** DIRECTIONS FOR THIS TASK **
What is needed is every line, exactly as given, from the line containing "Task: Select the expired" through the end of the data below.

Stored data entries
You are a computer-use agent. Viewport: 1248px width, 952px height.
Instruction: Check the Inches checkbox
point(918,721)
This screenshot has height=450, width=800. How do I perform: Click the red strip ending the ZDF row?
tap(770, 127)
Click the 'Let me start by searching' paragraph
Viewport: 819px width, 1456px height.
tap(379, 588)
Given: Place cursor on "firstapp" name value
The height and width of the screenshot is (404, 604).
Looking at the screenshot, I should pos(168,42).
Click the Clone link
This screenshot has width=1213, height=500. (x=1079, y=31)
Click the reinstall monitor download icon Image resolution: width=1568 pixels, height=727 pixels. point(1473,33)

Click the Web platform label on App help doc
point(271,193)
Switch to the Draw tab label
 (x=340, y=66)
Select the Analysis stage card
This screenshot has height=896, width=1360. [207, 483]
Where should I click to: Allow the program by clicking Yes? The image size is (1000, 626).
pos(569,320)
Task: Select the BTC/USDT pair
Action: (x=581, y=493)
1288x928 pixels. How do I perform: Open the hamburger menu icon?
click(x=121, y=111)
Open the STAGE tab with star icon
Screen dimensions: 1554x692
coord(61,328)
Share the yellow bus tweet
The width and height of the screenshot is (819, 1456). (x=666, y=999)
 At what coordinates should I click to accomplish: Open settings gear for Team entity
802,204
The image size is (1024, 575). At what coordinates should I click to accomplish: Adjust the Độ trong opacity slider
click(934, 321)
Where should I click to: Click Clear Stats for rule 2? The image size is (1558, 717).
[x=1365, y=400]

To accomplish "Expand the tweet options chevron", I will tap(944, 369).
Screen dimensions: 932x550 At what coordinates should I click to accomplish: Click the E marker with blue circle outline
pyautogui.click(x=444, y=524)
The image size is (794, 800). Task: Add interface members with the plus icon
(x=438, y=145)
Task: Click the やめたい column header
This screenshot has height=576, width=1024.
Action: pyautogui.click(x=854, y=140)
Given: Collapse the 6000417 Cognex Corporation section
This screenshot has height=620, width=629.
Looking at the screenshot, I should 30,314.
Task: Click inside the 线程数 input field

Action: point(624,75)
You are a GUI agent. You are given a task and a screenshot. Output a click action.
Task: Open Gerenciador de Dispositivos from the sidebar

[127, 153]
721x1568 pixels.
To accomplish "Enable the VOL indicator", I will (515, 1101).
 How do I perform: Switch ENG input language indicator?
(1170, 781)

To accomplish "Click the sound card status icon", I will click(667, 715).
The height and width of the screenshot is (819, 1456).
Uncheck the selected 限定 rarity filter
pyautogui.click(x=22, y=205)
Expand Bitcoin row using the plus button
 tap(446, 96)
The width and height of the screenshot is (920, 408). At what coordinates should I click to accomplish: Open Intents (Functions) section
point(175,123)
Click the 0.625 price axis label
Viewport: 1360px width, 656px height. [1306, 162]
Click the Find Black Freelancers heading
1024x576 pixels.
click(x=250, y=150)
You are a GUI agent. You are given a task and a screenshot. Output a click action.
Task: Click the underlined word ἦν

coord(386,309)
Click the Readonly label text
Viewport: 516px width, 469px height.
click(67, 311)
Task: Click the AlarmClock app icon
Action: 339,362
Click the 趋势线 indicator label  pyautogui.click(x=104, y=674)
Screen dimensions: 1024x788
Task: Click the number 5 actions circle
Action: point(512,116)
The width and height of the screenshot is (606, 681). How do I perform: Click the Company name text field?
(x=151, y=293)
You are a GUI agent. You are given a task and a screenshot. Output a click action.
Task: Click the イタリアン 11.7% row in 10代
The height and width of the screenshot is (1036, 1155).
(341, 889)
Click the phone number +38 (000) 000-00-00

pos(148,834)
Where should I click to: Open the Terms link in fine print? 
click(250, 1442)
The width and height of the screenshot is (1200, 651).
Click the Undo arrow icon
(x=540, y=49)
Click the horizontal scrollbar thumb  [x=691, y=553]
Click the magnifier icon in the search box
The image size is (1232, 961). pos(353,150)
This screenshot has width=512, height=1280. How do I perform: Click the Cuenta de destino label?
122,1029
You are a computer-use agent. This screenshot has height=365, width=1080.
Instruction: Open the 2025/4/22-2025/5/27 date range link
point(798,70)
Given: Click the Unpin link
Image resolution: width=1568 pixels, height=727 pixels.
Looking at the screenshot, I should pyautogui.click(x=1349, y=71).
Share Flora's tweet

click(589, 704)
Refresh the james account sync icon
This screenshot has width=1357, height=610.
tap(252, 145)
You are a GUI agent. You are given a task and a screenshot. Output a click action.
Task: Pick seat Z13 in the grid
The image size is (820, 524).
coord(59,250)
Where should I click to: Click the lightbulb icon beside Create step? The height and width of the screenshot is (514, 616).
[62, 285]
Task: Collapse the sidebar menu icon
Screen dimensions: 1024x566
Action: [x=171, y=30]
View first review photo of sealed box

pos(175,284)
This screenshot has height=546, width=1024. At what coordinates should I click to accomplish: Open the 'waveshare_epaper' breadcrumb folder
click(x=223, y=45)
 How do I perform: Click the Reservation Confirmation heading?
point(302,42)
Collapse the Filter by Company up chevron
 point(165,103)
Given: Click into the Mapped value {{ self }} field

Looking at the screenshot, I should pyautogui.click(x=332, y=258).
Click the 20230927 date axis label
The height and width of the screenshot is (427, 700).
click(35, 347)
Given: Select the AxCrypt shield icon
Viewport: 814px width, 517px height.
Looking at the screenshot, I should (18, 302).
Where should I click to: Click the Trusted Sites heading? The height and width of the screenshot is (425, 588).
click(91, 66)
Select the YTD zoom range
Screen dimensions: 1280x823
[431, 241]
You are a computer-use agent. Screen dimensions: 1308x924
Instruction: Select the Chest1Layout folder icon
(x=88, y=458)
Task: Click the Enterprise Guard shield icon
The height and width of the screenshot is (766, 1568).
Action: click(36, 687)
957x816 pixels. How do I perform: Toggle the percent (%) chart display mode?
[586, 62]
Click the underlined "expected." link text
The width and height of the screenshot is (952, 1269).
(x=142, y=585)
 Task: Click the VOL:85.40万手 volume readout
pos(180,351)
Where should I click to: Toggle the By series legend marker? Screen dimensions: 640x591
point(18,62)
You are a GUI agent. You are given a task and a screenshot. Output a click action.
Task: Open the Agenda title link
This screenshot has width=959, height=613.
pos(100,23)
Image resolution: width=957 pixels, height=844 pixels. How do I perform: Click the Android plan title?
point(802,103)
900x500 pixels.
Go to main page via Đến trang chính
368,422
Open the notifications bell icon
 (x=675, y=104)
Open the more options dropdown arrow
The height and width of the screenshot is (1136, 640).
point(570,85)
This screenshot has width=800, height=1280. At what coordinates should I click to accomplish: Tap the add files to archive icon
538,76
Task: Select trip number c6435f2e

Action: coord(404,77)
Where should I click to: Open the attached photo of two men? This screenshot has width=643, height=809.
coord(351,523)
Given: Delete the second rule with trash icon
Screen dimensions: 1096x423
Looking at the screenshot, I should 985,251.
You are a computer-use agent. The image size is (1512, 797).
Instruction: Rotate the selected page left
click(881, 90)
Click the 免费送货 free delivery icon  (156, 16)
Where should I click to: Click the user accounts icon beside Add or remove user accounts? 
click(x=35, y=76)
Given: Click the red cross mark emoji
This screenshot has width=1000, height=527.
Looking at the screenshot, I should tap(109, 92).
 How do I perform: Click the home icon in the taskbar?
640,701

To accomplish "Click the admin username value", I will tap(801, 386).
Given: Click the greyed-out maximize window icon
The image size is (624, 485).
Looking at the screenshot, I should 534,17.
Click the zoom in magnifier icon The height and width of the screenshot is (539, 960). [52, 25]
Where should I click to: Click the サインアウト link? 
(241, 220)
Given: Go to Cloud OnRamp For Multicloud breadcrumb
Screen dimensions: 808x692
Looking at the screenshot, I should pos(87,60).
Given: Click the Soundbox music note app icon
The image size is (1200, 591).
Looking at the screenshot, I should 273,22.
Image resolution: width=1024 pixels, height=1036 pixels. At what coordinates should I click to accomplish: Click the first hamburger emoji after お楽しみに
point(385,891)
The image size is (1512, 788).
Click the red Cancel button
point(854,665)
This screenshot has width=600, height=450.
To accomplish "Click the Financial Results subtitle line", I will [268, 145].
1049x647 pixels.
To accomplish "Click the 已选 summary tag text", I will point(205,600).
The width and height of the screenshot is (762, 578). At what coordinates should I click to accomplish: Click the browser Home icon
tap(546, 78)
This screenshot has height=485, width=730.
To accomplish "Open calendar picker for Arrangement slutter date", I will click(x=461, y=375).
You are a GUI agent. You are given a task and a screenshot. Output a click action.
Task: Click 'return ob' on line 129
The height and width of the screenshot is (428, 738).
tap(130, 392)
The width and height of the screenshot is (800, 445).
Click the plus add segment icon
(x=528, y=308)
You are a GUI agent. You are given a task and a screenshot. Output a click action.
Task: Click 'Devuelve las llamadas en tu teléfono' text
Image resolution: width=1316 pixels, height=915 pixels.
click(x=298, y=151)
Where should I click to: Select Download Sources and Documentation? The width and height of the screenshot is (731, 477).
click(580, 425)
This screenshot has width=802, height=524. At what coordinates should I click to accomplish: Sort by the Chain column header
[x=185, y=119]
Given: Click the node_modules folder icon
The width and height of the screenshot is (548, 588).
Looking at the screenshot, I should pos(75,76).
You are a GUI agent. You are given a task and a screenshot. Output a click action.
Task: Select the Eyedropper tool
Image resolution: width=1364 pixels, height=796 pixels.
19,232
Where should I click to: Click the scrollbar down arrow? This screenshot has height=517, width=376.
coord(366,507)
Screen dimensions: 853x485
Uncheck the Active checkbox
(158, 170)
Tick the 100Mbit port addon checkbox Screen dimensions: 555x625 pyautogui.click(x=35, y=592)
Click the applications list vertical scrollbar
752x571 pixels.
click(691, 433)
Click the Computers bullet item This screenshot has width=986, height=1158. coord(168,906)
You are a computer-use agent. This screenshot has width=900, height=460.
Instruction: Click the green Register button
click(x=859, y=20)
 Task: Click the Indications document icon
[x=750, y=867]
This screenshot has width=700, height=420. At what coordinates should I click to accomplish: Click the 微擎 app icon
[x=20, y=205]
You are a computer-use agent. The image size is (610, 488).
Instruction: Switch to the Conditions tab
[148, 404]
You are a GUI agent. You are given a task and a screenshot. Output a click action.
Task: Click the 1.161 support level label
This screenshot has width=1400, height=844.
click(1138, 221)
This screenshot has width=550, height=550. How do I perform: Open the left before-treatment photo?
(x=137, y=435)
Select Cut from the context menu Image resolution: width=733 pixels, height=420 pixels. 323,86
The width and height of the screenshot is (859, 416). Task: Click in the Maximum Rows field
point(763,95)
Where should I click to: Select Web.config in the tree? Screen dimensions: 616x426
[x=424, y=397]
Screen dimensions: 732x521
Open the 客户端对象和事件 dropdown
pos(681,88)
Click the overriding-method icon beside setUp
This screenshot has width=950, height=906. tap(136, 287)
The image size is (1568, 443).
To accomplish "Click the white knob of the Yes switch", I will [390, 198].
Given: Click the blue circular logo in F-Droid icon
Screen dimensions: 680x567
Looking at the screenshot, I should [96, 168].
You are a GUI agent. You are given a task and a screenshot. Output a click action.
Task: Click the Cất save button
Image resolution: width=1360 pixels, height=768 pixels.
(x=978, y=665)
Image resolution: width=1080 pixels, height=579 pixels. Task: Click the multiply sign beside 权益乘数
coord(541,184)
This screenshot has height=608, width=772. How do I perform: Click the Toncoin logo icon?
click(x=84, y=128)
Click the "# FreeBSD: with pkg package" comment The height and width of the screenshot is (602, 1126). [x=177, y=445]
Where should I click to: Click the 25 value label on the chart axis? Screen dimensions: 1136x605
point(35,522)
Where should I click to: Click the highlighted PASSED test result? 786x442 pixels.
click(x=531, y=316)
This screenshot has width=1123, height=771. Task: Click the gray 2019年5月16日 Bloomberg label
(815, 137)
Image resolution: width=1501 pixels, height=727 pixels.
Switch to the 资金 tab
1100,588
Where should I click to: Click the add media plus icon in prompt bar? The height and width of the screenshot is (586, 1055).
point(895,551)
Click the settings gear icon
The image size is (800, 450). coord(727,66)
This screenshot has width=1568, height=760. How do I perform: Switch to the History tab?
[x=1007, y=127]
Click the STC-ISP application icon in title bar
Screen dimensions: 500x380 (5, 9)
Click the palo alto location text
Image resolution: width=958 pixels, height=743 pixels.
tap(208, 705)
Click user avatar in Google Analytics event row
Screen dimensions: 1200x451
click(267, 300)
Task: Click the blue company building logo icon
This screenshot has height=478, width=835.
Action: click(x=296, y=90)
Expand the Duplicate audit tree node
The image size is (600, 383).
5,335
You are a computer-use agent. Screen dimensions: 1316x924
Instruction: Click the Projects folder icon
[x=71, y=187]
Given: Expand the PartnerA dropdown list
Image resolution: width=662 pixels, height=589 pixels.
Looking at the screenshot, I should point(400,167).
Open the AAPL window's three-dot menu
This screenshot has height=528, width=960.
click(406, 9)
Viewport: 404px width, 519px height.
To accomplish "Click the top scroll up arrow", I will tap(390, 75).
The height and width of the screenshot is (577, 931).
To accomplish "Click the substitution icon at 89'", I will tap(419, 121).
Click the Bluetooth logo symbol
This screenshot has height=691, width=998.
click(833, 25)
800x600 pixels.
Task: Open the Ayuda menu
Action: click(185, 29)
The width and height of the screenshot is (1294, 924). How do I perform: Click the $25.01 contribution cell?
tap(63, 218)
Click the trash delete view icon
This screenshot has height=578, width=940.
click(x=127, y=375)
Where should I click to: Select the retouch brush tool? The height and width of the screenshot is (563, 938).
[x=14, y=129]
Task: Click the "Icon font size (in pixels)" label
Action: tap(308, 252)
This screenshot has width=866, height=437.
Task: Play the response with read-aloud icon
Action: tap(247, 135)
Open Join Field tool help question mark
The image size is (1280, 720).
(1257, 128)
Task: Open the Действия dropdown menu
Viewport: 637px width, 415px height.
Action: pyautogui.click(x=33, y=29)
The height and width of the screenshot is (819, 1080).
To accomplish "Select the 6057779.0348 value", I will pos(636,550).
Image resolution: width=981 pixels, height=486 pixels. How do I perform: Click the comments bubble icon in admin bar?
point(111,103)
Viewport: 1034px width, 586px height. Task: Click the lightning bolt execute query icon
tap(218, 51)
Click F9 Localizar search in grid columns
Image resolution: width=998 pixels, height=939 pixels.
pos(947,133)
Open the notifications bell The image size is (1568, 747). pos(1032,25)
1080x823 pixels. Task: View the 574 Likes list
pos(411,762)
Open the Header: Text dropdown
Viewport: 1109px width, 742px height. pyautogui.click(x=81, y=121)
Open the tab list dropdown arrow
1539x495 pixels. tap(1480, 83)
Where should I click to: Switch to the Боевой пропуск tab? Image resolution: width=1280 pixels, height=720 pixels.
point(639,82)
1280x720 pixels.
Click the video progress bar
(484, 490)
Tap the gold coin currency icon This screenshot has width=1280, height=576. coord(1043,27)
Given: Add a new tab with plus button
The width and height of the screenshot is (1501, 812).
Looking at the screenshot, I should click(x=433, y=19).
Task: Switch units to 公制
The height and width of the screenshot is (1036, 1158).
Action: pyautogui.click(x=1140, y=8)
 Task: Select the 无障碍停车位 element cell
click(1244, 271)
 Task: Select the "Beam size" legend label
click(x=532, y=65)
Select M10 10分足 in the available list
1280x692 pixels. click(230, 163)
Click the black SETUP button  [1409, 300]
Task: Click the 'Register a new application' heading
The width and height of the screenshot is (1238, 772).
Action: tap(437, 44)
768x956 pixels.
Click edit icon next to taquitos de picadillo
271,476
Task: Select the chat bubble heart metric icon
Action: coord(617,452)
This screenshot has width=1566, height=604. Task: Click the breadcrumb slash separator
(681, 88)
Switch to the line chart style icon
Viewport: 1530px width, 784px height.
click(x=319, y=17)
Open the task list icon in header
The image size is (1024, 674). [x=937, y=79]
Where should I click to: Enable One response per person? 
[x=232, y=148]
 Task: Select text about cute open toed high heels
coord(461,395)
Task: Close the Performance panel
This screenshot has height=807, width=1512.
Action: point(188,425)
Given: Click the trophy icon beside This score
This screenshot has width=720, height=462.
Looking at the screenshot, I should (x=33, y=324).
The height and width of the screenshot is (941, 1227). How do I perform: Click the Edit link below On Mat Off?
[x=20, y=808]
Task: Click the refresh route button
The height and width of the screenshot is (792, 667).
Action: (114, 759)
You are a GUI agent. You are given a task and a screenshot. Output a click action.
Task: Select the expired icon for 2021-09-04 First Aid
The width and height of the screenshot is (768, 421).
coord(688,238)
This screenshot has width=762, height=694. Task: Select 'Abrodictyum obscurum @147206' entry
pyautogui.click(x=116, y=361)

** RESULT OF THE EXERCISE **
Task: Select the expired icon for 2021-09-04 First Aid
The width and height of the screenshot is (768, 421).
coord(688,238)
This screenshot has width=762, height=694. Task: Select 'Abrodictyum obscurum @147206' entry
pyautogui.click(x=116, y=361)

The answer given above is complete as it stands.